I sometimes feel a little uneasy about that imagined self of mine—the Me of my daydreams—who leads a melodramatic life of his own, quite unrelated to my real existence. So one day I shadowed him down the street. He loitered along for a while, and then stood at a shop-window and dressed himself out in a gaudy tie and yellow waistcoat. Then he bought a great sponge and two stuffed birds and took them to lodgings, where he led for a while a shady existence. Next he moved to a big house in Mayfair, and gave grand dinner-parties, with splendid service and costly wines. His amorous adventures in this region I pass over. He soon sold his house and horses, gave up his motors, dismissed his retinue of servants, and went—saving two young ladies from being run over on the way—to live a life of heroic self-sacrifice among the poor.

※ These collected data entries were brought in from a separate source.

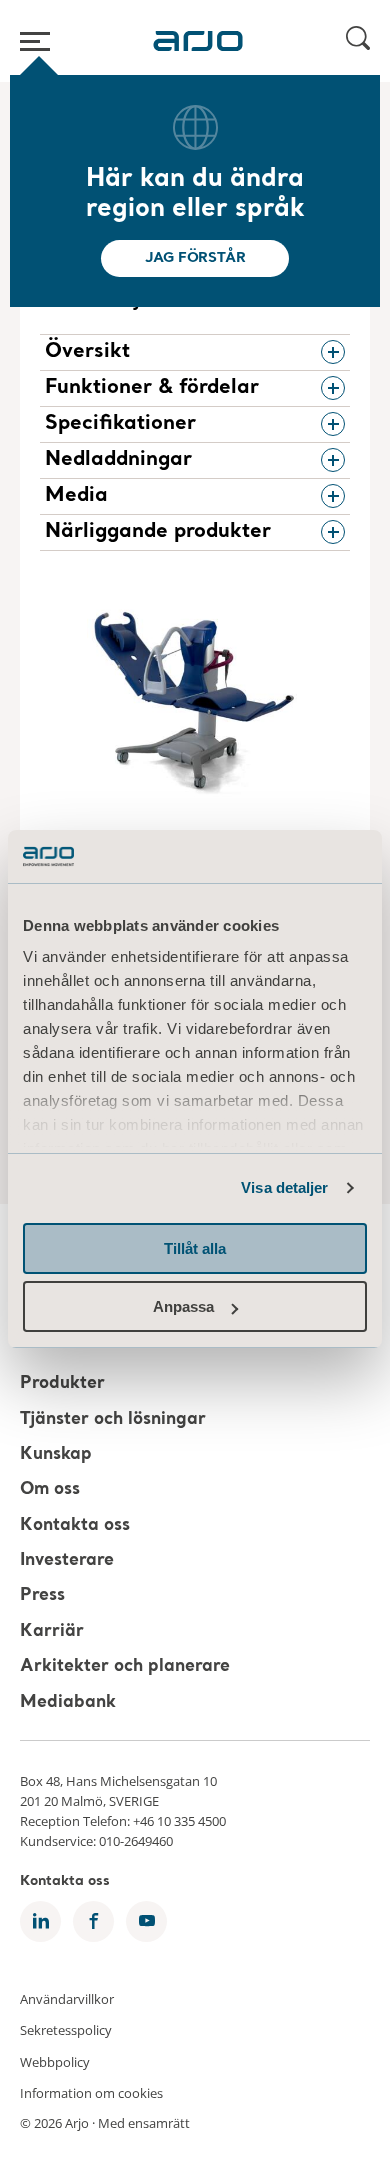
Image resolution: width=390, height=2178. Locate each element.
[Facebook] (93, 1921)
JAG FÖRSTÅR (195, 258)
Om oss (50, 1490)
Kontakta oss (75, 1525)
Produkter (62, 1384)
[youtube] (146, 1921)
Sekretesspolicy (66, 2030)
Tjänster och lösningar (113, 1419)
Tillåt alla (195, 1248)
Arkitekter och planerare (125, 1666)
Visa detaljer (284, 1187)
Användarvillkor (67, 1998)
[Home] (198, 41)
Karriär (52, 1631)
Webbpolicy (55, 2061)
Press (42, 1596)
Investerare (67, 1560)
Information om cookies (91, 2093)
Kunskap (56, 1454)
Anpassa (183, 1306)
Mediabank (68, 1702)
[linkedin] (40, 1921)
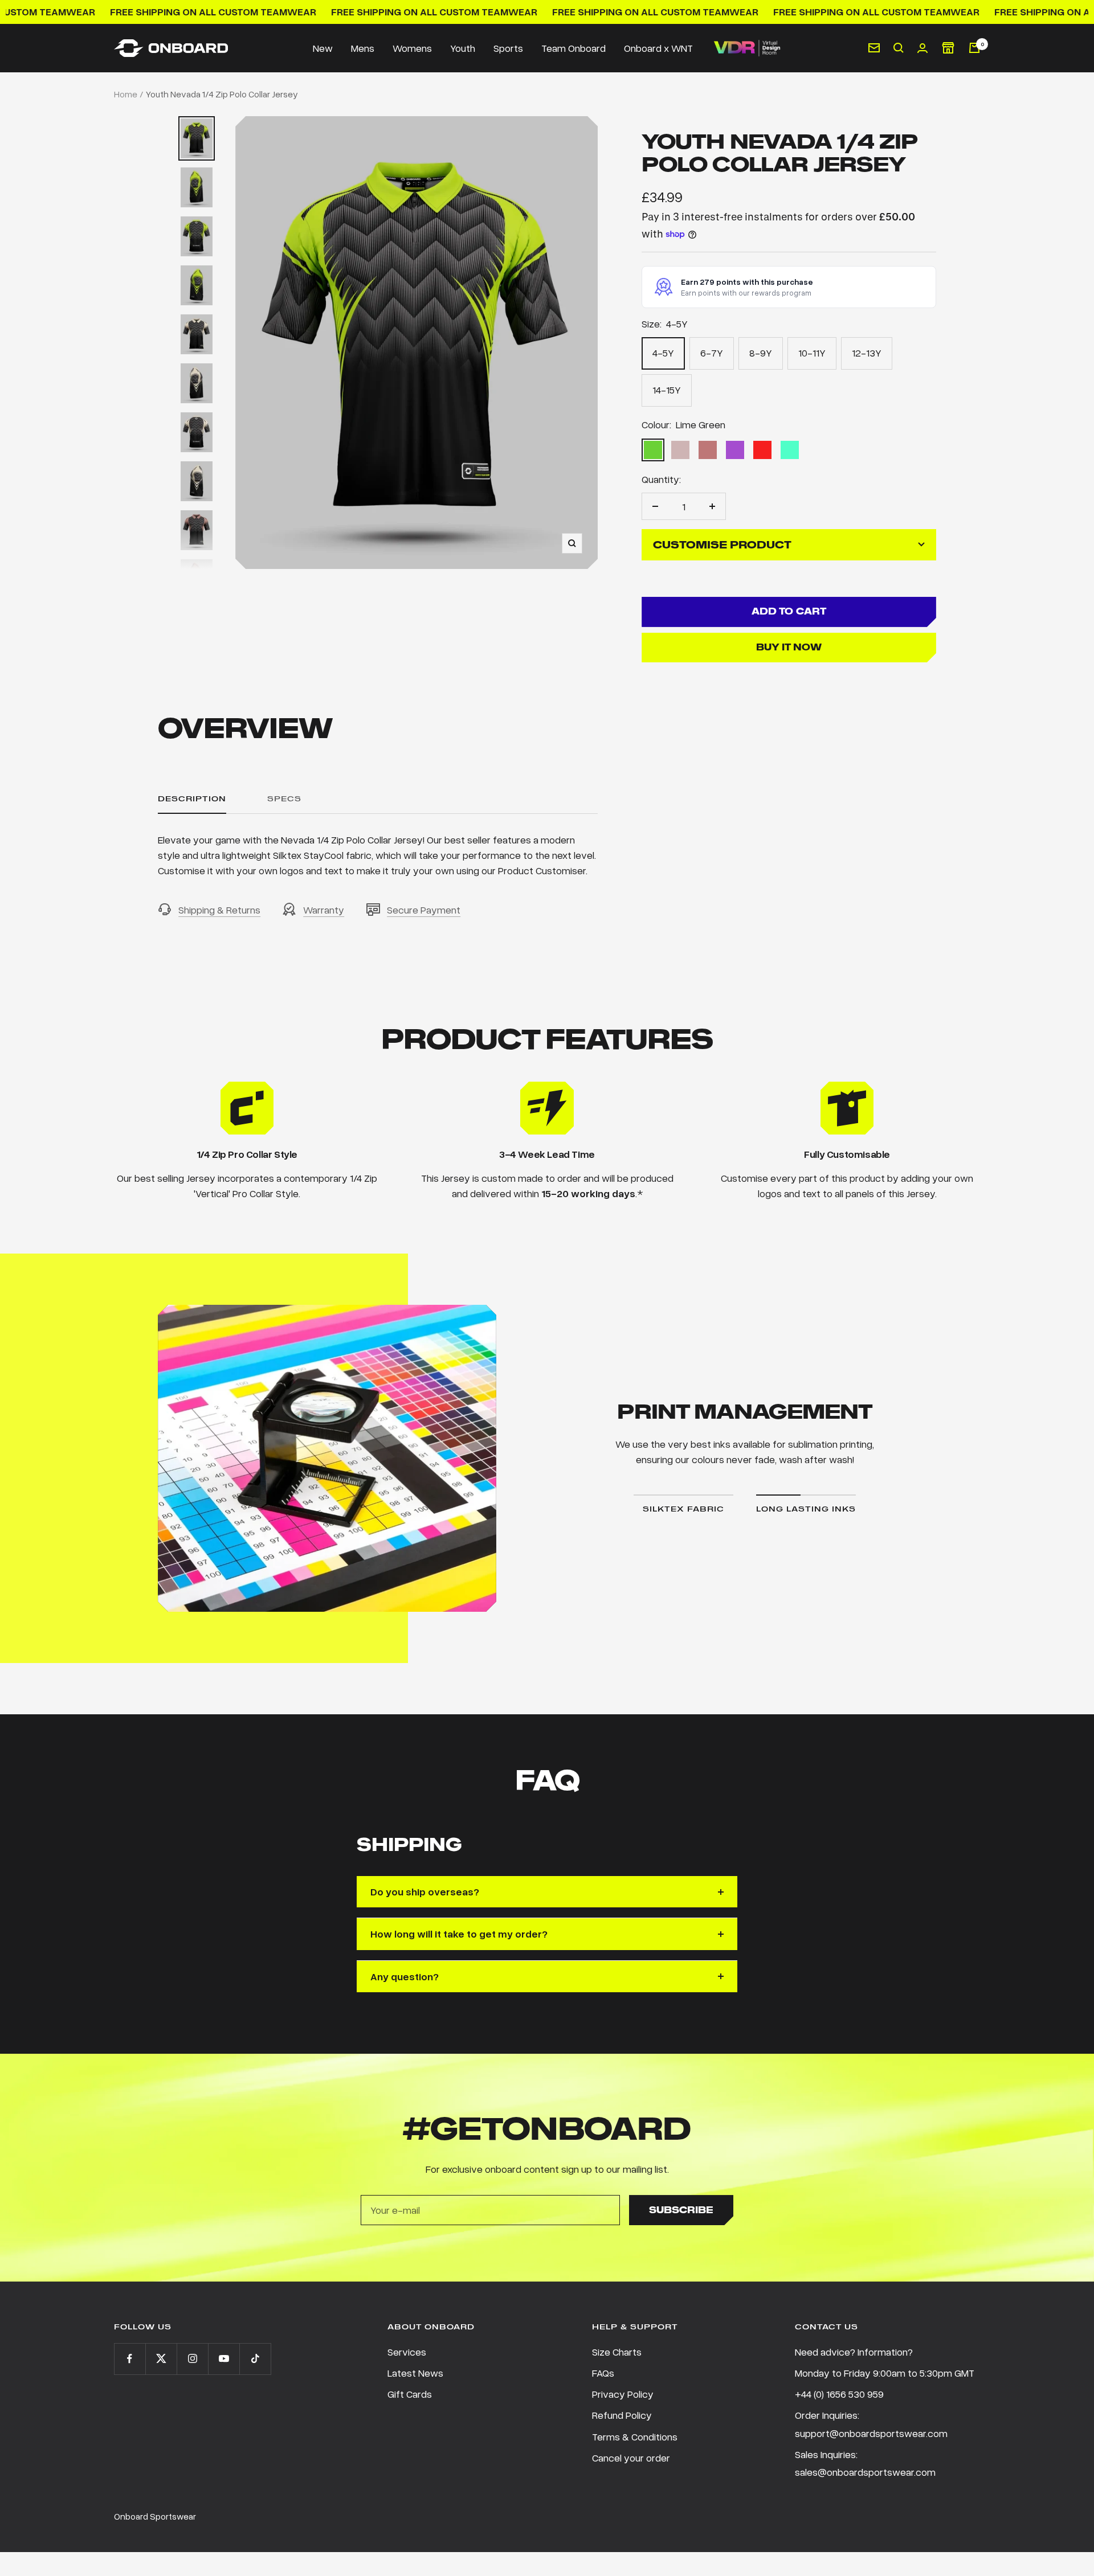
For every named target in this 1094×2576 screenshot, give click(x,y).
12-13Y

I was beginning to feel encouraged about him, when in passing a fishmonger's, he pointed at a great salmon and said, "I caught that fish."


The Incredible

"Yes, but they were rather afraid of you."

"Afraid of me?"

"Yes, so one of them told me afterwards."

I was fairly jiggered. If my personality can inspire fear or respect the world must be a simpler place than I had thought it. Afraid of a shadow, a poor make-believe like me? Are children more absurdly terrified by a candle in a hollow turnip? Was Bedlam at full moon ever scared by anything half so silly?